What you have to do: Word for word, restate the lines from the one containing "Given: Click the Catalog tag icon" through the last line of the material, and include no pictures.

Information given:
↓

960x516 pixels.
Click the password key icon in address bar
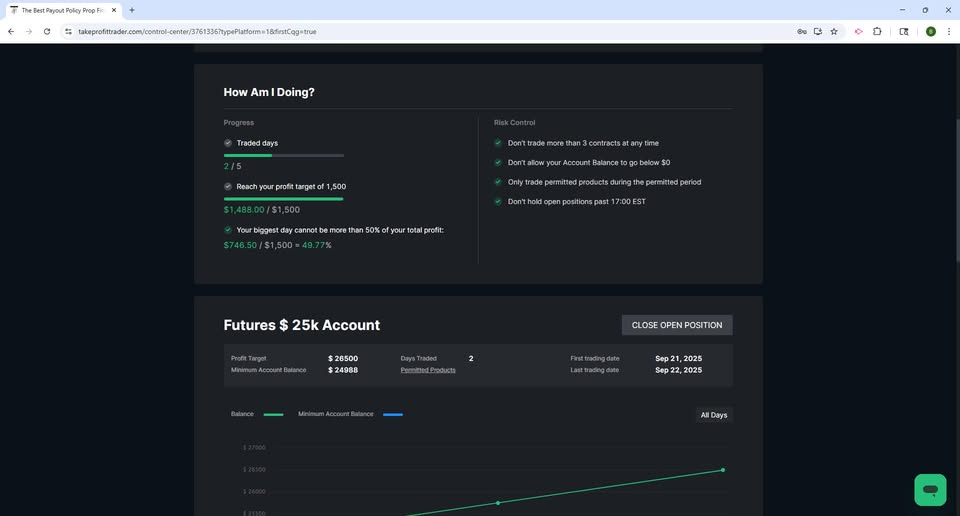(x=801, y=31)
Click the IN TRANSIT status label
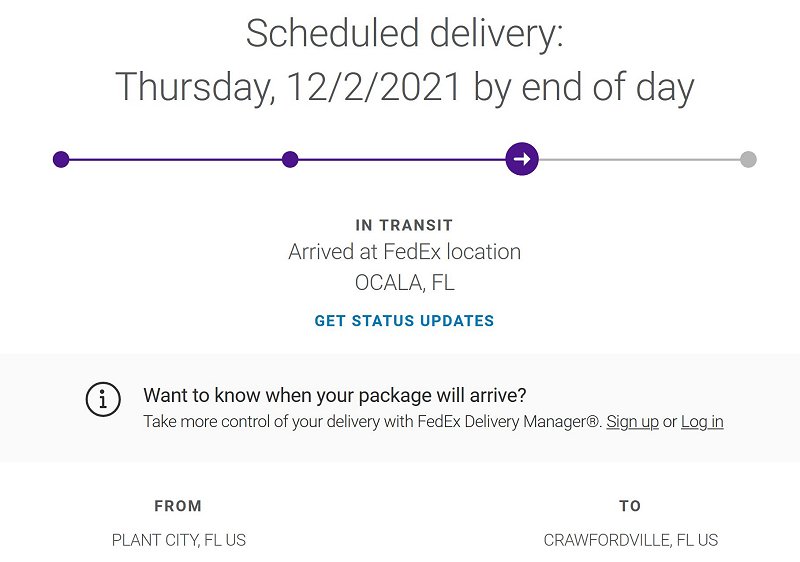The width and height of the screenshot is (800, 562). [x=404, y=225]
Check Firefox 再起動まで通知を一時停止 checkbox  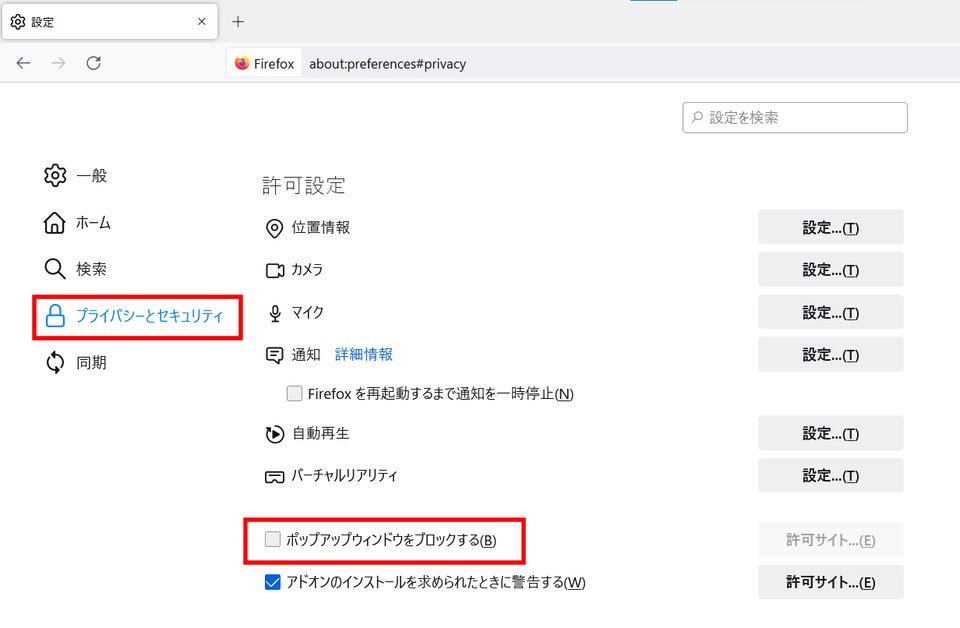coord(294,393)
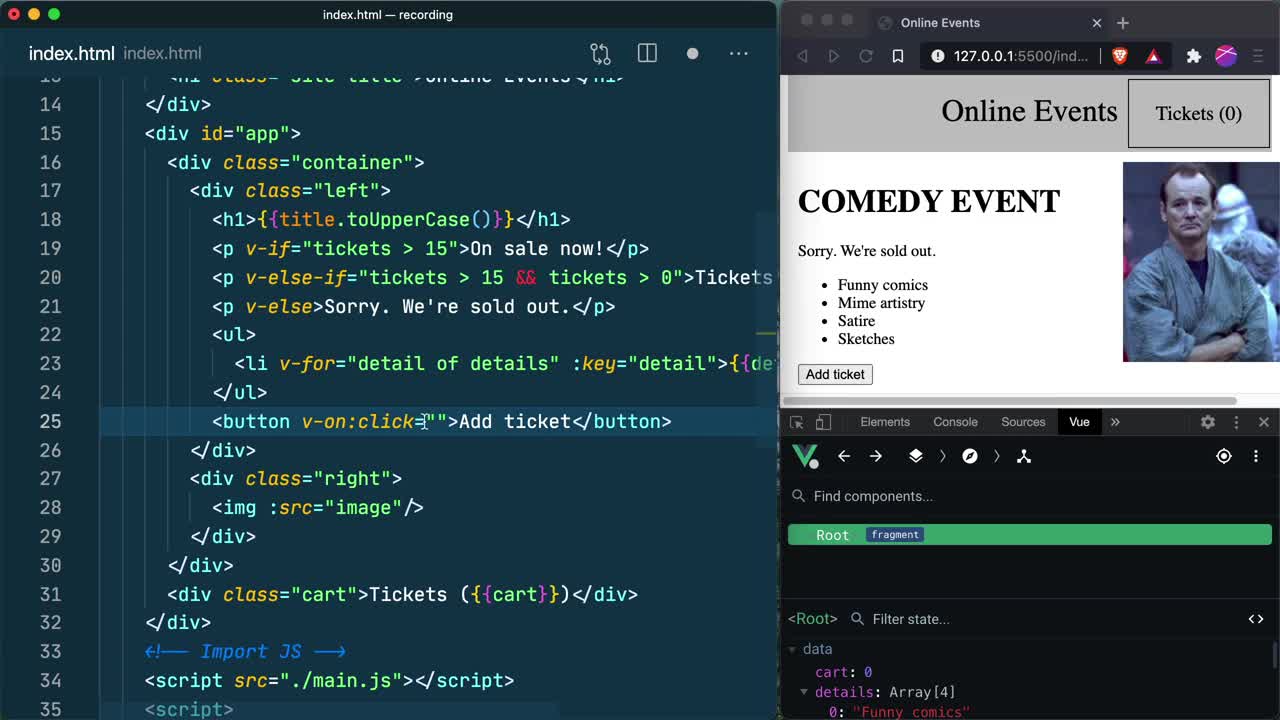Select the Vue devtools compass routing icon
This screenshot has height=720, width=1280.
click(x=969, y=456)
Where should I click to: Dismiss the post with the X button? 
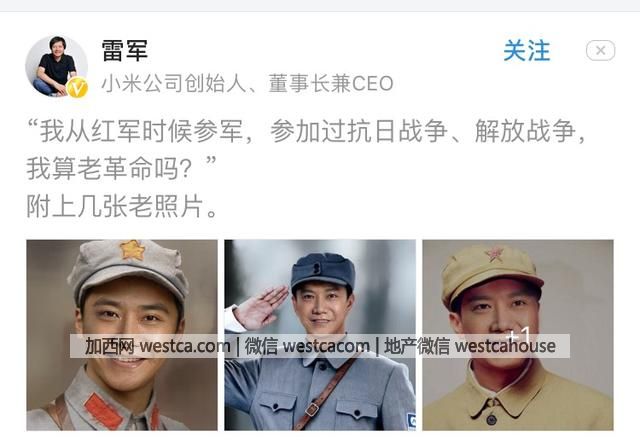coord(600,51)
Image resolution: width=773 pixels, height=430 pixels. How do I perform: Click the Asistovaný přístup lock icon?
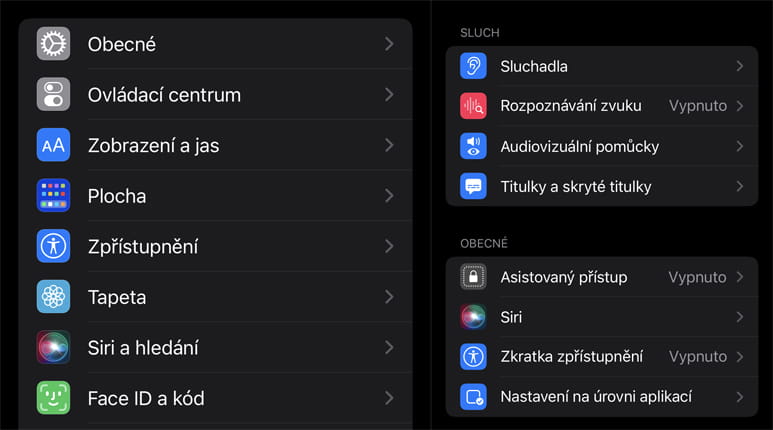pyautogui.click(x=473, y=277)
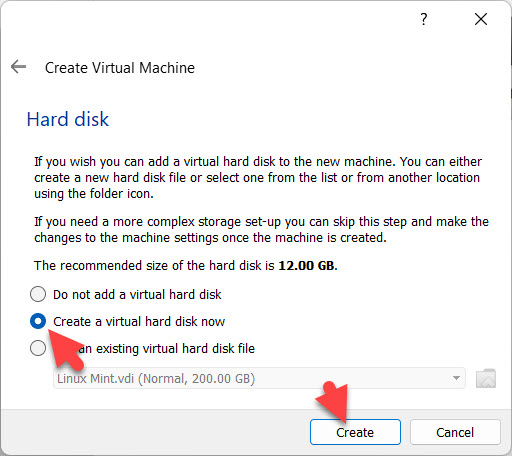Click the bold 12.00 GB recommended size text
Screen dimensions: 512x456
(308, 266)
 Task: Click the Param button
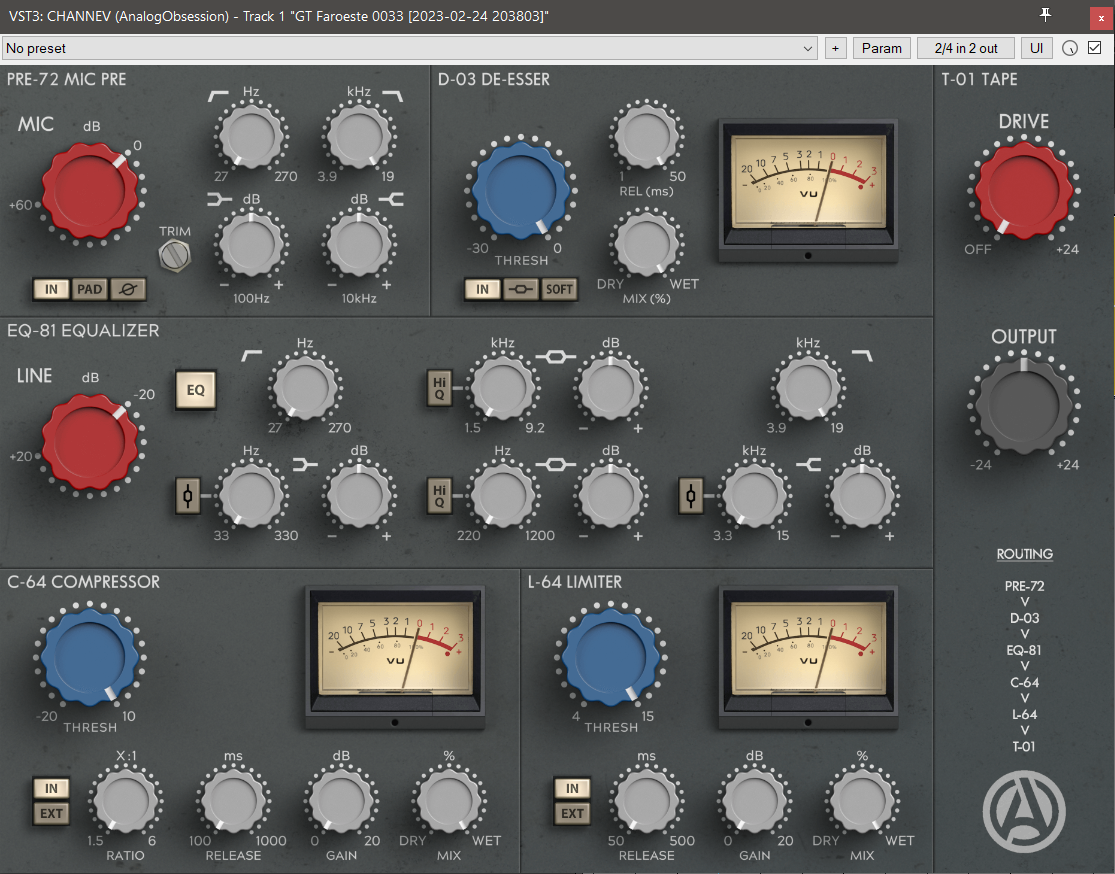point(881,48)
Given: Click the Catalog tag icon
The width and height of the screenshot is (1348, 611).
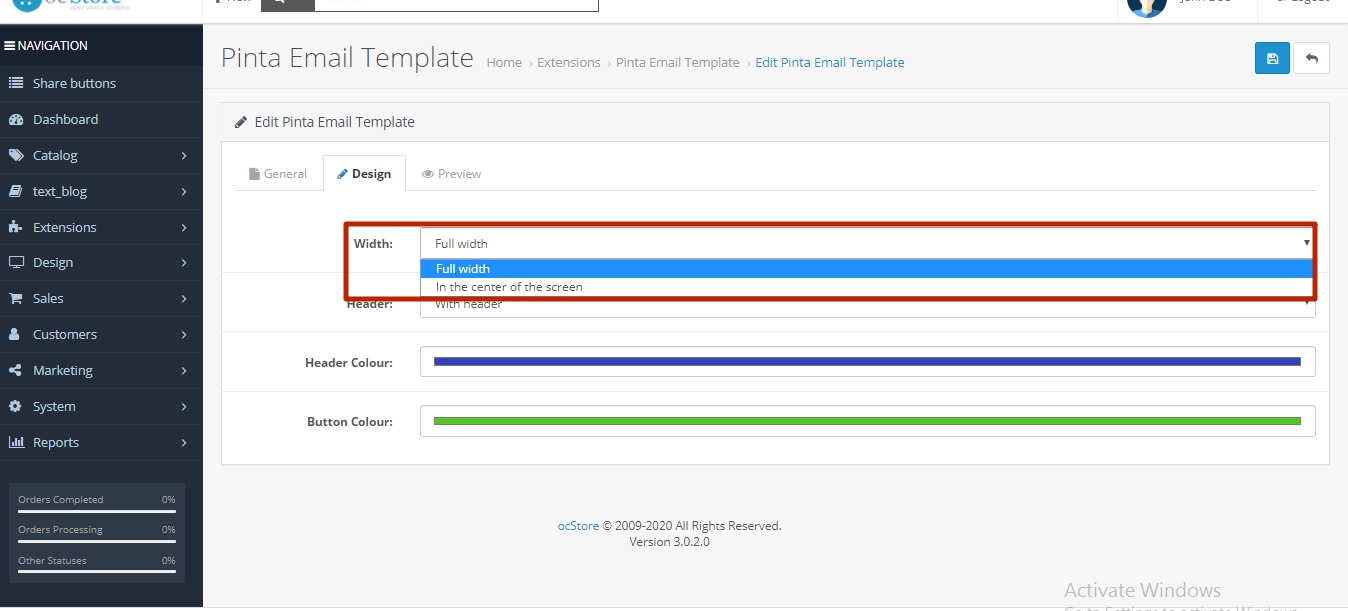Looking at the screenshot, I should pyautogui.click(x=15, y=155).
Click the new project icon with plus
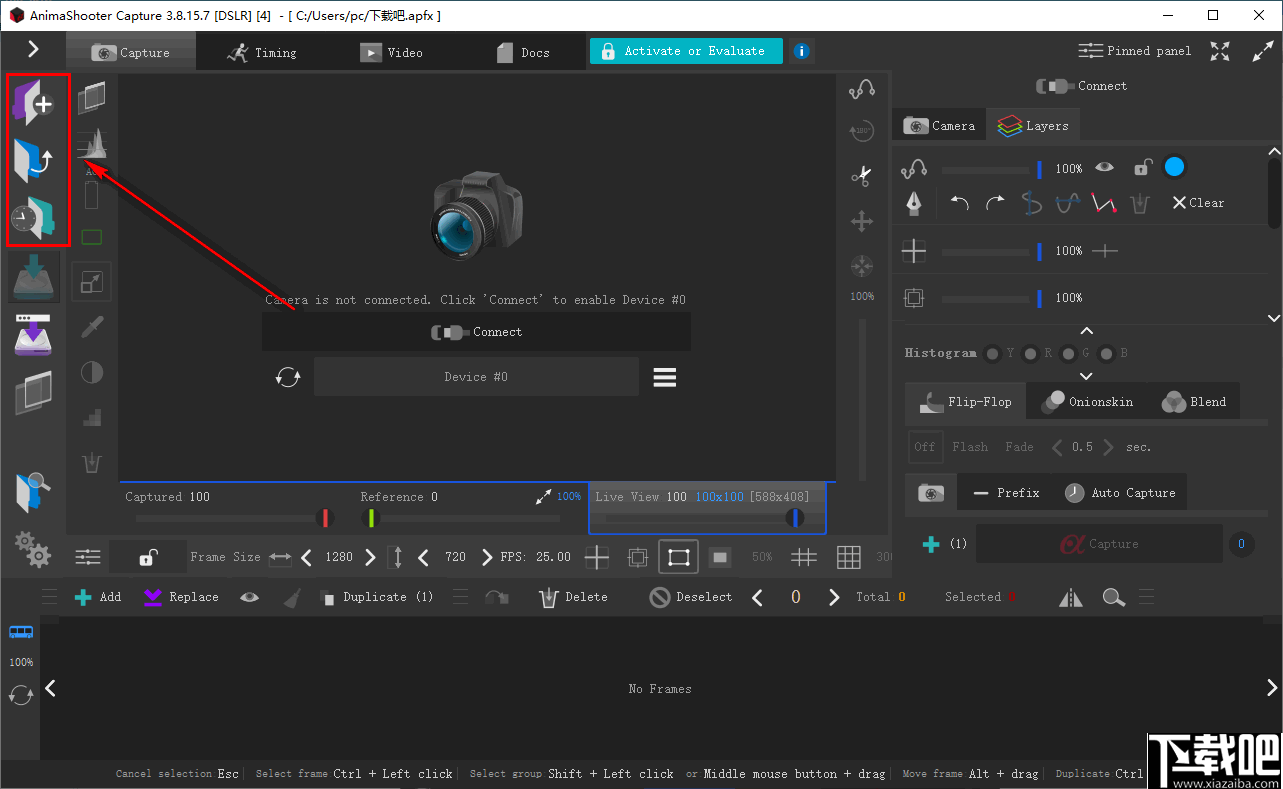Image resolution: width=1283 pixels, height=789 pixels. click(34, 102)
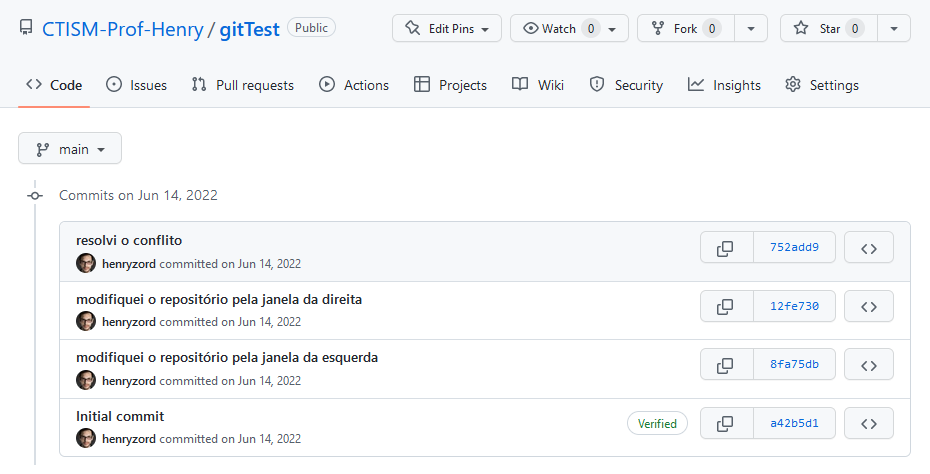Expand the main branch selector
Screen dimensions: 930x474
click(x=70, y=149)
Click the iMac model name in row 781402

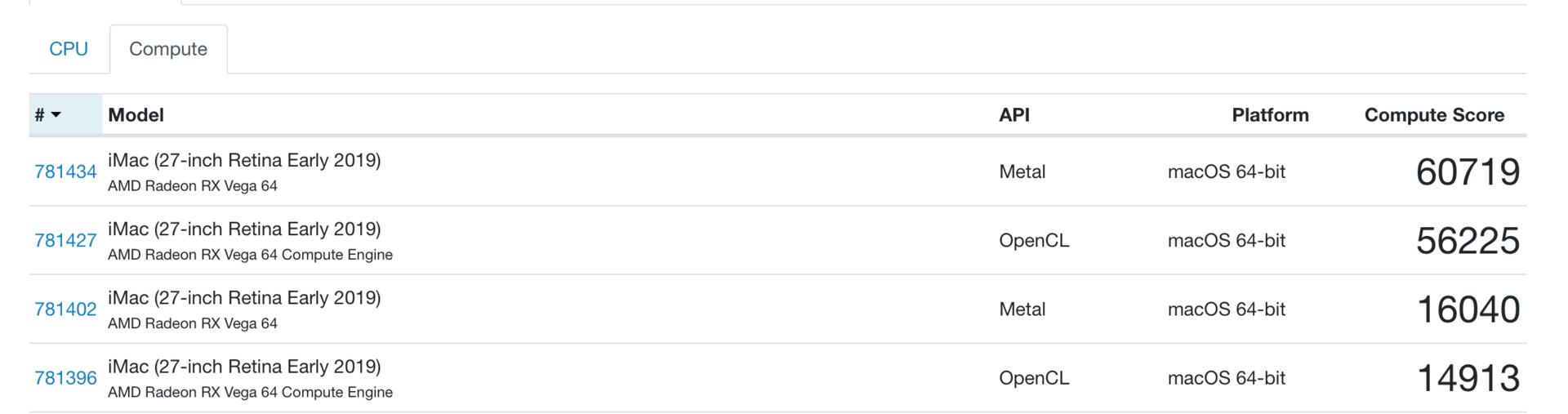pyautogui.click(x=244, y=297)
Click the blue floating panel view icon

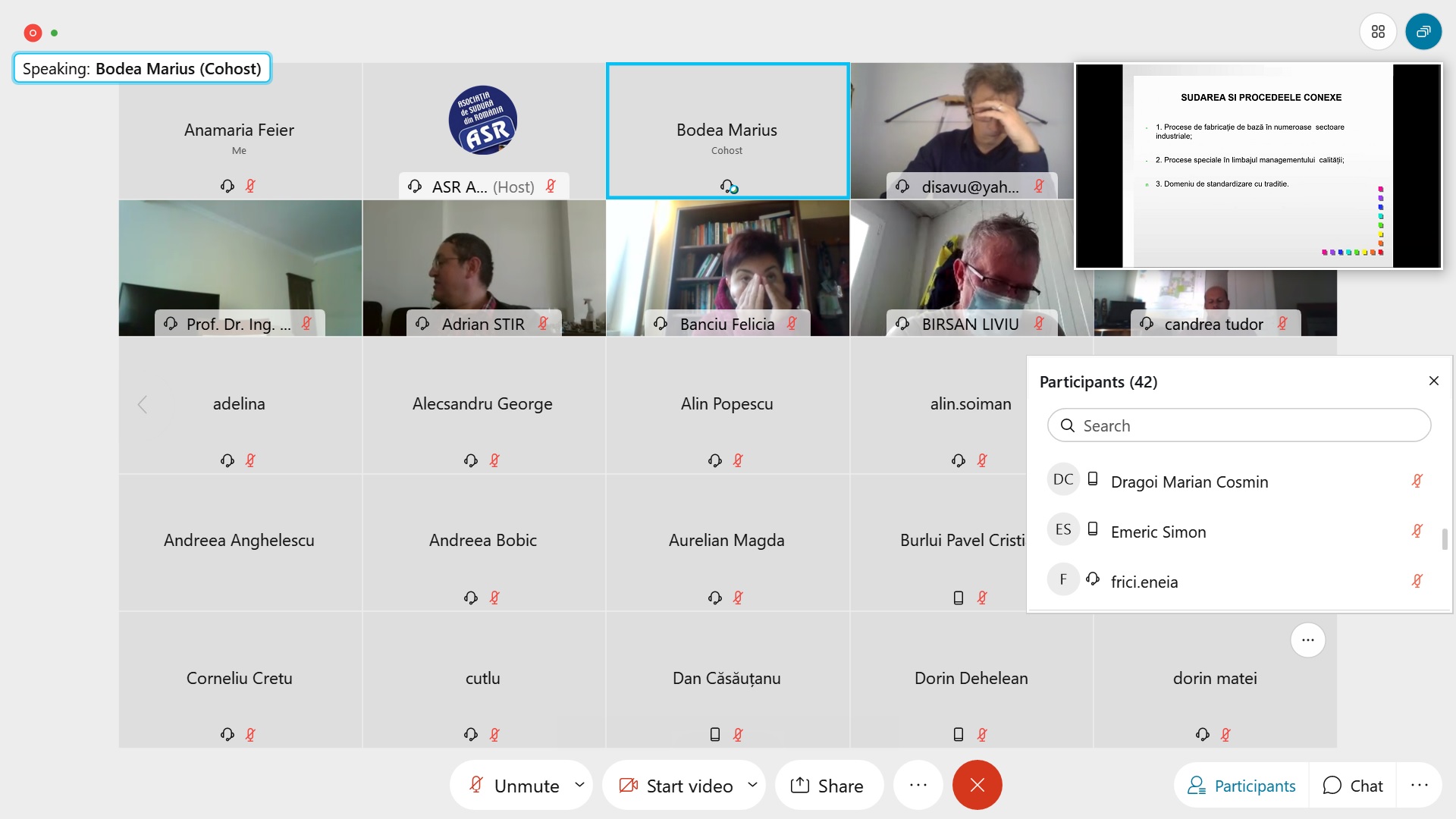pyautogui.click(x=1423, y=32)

↑

Your solution:
Given: Click the Catalog tag icon
The width and height of the screenshot is (1348, 611).
Looking at the screenshot, I should pyautogui.click(x=15, y=155).
Click the new project icon with plus
Image resolution: width=1283 pixels, height=789 pixels. click(34, 102)
Expand the main branch selector
Screen dimensions: 930x474
click(x=70, y=149)
Click the iMac model name in row 781402

pyautogui.click(x=244, y=297)
Click the blue floating panel view icon

pyautogui.click(x=1423, y=32)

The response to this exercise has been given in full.